You will see yourself, yourself in the eyes of another, a part of that makes us who we are
Learn the truth, see the reality, hear the wisdom, and know your own connectedness
Close your eyes, and listen to the whispers from the shadows
Creation’s song dancing on the winds as they stir the flames ever higher
Another gift from the mystery, offering so much, all we need do is listen
Open your heart and soul to the words, for only when we listen and learn can we grow
For only with wisdom can the people reach happiness and fulfillment in their lives
Come my brothers, my sisters, share my fire and find hope…
Steve ‘Easy’ Whitacre November 28th, 2008
We all desire a better tomorrow. A World made better, more peaceful and tranquil, with which to raise our children and live our lives. If you want to make a real difference in this world we all share, there are steps to learn to take. First, learn to be optimistic. Don’t allow yourself to be depressed, frustrated and disillusioned, all the time. Know that you are doing what you can and that it counts. Every single solitary thing that we each do and say and, most especially think, really does count. More than you can ever believe. Some might argue that we don’t have any choice in this upside down dangerous world and that we can’t effect what will happen. But even if we can’t immediately alter the course of human events on the world level, we can certainly create change in our own lives and in all of the lives that we touch, (and this is really where it all starts, yourself), and our thoughts are the seeds of that change.

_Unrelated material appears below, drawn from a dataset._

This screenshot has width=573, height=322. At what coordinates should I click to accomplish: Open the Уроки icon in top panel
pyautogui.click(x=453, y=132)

Use your thoughts wisely. Understand their power. Thoughts have a tendency to become their physical equivalent. This is one of the fundamental laws of the universe. Another one is the Law of Attraction, which states that ‘like attracts like,’ positive to positive, negative to negative. Because it is consciousness that creates reality, the kind of consciousness you hold, your vibration if you will, actually creates the kind of life you’re living. So our first order of business must be to stay positive. Hold and entertain only positive possibilities. Teach yourself to imagine only affirmative alternatives. Surround yourself with wholly uplifting, life-affirming people and influences. Align yourself solely with the greater good so that your actions will be born of only the finest of your best intentions.

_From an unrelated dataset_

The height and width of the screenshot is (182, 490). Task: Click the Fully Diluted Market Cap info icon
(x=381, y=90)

Remind yourself that far away, there in the sunshine, are your highest aspirations. You may not reach them, but you can look up and see their beauty, believe in them, and try to follow where they lead. I have been haunted recently by the words written by a Protestant minister after the downfall of the Nazi regime. “First they came for the gays. I am not gay, so I didn’t say anything. Then they came for the Gypsies. I am not a Gypsy, so I didn’t say anything. Then they came for the Jews. I am not a Jew, so I didn’t say anything. Then they came for the Catholics. I am not a Catholic, so I didn’t say anything. When they finally came for me, there was no one left to say anything.”
Make a statement.
Make a stand.
Make a difference.
In light of the widespread oppression, manipulation, intimidation that surrounds us today, you most certainly need to say something. You need, in fact, to talk to everyone who you meet, actually engage on a human level with those who you encounter as you make it through our day. Not just your families, friends and colleagues or those of presumed like-minds, but the shoe repair guy, the waitress at the coffee shop, the post office clerk, the bag boy at the super market.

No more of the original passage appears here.